- _Exercise details_:
A faithful copy of the whole listing is the goal. Match it exactly.

==*==

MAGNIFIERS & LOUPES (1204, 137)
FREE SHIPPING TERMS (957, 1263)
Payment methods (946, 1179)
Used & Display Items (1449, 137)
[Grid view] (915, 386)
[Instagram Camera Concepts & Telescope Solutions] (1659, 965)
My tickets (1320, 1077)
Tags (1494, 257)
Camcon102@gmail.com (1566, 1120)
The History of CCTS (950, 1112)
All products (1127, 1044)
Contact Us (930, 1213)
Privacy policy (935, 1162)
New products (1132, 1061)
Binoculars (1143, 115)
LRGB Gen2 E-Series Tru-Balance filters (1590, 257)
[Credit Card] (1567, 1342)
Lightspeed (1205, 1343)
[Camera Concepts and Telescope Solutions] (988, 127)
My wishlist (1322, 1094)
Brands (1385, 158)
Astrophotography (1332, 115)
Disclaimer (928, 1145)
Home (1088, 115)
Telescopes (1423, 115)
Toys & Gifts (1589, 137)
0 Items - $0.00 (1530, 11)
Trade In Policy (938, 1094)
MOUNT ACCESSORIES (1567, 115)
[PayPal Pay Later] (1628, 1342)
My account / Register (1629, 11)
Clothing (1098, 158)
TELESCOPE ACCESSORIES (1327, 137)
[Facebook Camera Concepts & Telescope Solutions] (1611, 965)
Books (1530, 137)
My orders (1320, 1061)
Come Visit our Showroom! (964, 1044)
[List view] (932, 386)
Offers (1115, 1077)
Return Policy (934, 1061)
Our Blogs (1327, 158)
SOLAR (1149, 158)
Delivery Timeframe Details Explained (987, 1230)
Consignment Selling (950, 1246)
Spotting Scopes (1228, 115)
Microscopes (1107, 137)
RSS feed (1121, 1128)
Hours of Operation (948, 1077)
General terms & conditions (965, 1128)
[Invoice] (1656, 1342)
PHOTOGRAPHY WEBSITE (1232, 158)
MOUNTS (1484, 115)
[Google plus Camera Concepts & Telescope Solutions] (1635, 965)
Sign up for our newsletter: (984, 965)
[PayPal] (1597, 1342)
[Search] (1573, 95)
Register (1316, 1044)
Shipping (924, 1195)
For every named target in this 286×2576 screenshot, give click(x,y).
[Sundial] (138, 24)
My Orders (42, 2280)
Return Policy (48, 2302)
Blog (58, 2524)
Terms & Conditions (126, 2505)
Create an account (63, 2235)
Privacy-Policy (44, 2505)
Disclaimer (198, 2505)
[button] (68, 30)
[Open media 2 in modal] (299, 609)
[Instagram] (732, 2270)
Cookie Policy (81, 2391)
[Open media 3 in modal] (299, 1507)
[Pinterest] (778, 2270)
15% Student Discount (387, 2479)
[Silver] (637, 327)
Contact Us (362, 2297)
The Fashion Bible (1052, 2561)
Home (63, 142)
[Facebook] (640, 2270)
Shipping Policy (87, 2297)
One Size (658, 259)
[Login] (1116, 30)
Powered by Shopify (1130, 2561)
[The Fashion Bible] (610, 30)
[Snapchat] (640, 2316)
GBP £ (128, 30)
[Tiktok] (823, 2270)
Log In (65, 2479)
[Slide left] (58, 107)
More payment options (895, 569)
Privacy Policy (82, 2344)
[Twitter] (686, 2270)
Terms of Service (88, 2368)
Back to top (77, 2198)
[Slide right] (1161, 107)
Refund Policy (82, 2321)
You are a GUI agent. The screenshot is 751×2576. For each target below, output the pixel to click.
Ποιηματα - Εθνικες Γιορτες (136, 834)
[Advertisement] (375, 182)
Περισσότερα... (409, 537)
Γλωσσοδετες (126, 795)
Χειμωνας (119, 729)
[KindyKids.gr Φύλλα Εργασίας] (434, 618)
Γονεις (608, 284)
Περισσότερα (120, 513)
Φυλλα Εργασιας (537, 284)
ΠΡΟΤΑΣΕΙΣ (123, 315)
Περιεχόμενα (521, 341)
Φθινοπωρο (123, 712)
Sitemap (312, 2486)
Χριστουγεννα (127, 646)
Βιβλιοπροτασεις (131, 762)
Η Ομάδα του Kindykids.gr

==*==

- _Your response_:
MAGNIFIERS & LOUPES (1204, 137)
FREE SHIPPING TERMS (957, 1263)
Payment methods (946, 1179)
Used & Display Items (1449, 137)
[Grid view] (915, 386)
[Instagram Camera Concepts & Telescope Solutions] (1659, 965)
My tickets (1320, 1077)
Tags (1494, 257)
Camcon102@gmail.com (1566, 1120)
The History of CCTS (950, 1112)
All products (1127, 1044)
Contact Us (930, 1213)
Privacy policy (935, 1162)
New products (1132, 1061)
Binoculars (1143, 115)
LRGB Gen2 E-Series Tru-Balance filters (1590, 257)
[Credit Card] (1567, 1342)
Lightspeed (1205, 1343)
[Camera Concepts and Telescope Solutions] (988, 127)
My wishlist (1322, 1094)
Brands (1385, 158)
Astrophotography (1332, 115)
Disclaimer (928, 1145)
Home (1088, 115)
Telescopes (1423, 115)
Toys & Gifts (1589, 137)
0 Items - $0.00 (1530, 11)
Trade In Policy (938, 1094)
MOUNT ACCESSORIES (1567, 115)
[PayPal Pay Later] (1628, 1342)
My account / Register (1629, 11)
Clothing (1098, 158)
TELESCOPE ACCESSORIES (1327, 137)
[Facebook Camera Concepts & Telescope Solutions] (1611, 965)
Books (1530, 137)
My orders (1320, 1061)
Come Visit our Showroom! (964, 1044)
[List view] (932, 386)
Offers (1115, 1077)
Return Policy (934, 1061)
Our Blogs (1327, 158)
SOLAR (1149, 158)
Delivery Timeframe Details Explained (987, 1230)
Consignment Selling (950, 1246)
Spotting Scopes (1228, 115)
Microscopes (1107, 137)
RSS feed (1121, 1128)
Hours of Operation (948, 1077)
General terms & conditions (965, 1128)
[Invoice] (1656, 1342)
PHOTOGRAPHY WEBSITE (1232, 158)
MOUNTS (1484, 115)
[Google plus Camera Concepts & Telescope Solutions] (1635, 965)
Sign up for our newsletter: (984, 965)
[PayPal] (1597, 1342)
[Search] (1573, 95)
Register (1316, 1044)
Shipping (924, 1195)
For every named target in this 286×2576 screenshot, give click(x,y).
[Sundial] (138, 24)
My Orders (42, 2280)
Return Policy (48, 2302)
Blog (58, 2524)
Terms & Conditions (126, 2505)
Create an account (63, 2235)
Privacy-Policy (44, 2505)
Disclaimer (198, 2505)
[button] (68, 30)
[Open media 2 in modal] (299, 609)
[Instagram] (732, 2270)
Cookie Policy (81, 2391)
[Open media 3 in modal] (299, 1507)
[Pinterest] (778, 2270)
15% Student Discount (387, 2479)
[Silver] (637, 327)
Contact Us (362, 2297)
The Fashion Bible (1052, 2561)
Home (63, 142)
[Facebook] (640, 2270)
Shipping Policy (87, 2297)
One Size (658, 259)
[Login] (1116, 30)
Powered by Shopify (1130, 2561)
[The Fashion Bible] (610, 30)
[Snapchat] (640, 2316)
GBP £ (128, 30)
[Tiktok] (823, 2270)
Log In (65, 2479)
[Slide left] (58, 107)
More payment options (895, 569)
Privacy Policy (82, 2344)
[Twitter] (686, 2270)
Terms of Service (88, 2368)
Back to top (77, 2198)
[Slide right] (1161, 107)
Refund Policy (82, 2321)
You are a GUI agent. The screenshot is 751×2576. For each target below, output the pixel to click.
Ποιηματα - Εθνικες Γιορτες (136, 834)
[Advertisement] (375, 182)
Περισσότερα... (409, 537)
Γλωσσοδετες (126, 795)
Χειμωνας (119, 729)
[KindyKids.gr Φύλλα Εργασίας] (434, 618)
Γονεις (608, 284)
Περισσότερα (120, 513)
Φυλλα Εργασιας (537, 284)
ΠΡΟΤΑΣΕΙΣ (123, 315)
Περιεχόμενα (521, 341)
Φθινοπωρο (123, 712)
Sitemap (312, 2486)
Χριστουγεννα (127, 646)
Βιβλιοπροτασεις (131, 762)
Η Ομάδα του Kindykids.gr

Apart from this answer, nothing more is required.